▸ Records from a dataset
====================

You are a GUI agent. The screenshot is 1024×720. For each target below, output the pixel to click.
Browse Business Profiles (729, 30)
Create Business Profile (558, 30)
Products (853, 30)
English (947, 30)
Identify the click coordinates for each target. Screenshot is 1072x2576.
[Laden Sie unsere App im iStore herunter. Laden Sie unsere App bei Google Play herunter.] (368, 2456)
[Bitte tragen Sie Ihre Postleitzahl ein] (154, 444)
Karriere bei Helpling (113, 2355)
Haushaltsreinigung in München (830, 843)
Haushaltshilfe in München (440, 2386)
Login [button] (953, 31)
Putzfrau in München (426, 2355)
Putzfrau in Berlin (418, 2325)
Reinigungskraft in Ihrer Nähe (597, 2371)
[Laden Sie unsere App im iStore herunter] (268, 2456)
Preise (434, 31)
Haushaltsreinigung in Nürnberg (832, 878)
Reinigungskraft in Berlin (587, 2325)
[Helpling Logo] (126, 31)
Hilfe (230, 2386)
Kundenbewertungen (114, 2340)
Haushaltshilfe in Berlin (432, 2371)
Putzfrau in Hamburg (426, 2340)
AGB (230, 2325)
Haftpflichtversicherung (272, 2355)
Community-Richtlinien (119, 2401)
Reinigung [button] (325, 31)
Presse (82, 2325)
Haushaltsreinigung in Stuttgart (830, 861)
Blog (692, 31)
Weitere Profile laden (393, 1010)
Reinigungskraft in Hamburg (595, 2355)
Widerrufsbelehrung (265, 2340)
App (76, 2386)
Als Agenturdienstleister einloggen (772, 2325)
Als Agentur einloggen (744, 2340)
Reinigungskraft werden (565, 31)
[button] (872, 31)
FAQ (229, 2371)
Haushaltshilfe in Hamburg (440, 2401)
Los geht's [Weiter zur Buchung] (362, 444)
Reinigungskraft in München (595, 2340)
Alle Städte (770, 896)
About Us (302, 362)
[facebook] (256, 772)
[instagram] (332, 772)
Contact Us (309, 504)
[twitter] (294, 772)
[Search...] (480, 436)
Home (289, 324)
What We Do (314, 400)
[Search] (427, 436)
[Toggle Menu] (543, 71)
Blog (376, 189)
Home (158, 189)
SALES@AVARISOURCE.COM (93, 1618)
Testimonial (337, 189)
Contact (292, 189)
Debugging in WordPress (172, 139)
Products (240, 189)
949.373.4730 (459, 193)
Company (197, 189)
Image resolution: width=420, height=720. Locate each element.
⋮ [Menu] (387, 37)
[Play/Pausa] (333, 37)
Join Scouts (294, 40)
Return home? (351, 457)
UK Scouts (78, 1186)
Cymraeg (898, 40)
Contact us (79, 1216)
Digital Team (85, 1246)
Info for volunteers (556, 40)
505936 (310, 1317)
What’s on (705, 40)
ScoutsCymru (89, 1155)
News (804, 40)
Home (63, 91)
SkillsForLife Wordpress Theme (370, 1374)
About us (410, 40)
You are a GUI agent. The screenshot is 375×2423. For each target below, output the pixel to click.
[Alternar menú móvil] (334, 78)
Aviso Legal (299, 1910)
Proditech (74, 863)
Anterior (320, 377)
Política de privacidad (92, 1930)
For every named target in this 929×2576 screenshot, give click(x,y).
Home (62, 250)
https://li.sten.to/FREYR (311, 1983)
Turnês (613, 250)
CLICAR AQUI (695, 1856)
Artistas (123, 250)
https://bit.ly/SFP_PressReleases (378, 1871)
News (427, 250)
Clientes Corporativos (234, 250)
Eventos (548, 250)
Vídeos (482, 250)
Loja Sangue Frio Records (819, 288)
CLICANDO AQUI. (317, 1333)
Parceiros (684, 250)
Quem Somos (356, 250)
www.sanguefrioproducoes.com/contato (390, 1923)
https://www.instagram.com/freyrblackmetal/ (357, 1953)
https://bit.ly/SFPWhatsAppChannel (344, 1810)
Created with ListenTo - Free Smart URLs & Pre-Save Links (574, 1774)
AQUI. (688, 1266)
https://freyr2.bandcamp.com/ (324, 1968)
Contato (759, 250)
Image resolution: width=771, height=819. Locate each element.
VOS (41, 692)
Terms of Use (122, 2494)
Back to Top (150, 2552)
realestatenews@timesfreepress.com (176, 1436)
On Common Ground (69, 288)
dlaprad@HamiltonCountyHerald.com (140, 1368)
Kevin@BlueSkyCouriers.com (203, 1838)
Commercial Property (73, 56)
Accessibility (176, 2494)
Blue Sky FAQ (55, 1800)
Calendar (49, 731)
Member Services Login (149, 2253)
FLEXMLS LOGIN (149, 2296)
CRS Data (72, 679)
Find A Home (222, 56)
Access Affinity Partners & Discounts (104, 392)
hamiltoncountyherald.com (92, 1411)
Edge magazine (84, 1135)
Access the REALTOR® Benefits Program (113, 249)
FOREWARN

====================

▸ Brief
Extract the lines above exactly, starting with the line that contains "https://bit.ly/SFP_PressReleases (378, 1871)" and going on through the line that contains "https://bit.ly/SFPWhatsAppChannel (344, 1810)".

▸ Completed task
https://bit.ly/SFP_PressReleases (378, 1871)
News (427, 250)
Clientes Corporativos (234, 250)
Eventos (548, 250)
Vídeos (482, 250)
Loja Sangue Frio Records (819, 288)
CLICANDO AQUI. (317, 1333)
Parceiros (684, 250)
Quem Somos (356, 250)
www.sanguefrioproducoes.com/contato (390, 1923)
https://www.instagram.com/freyrblackmetal/ (357, 1953)
https://bit.ly/SFPWhatsAppChannel (344, 1810)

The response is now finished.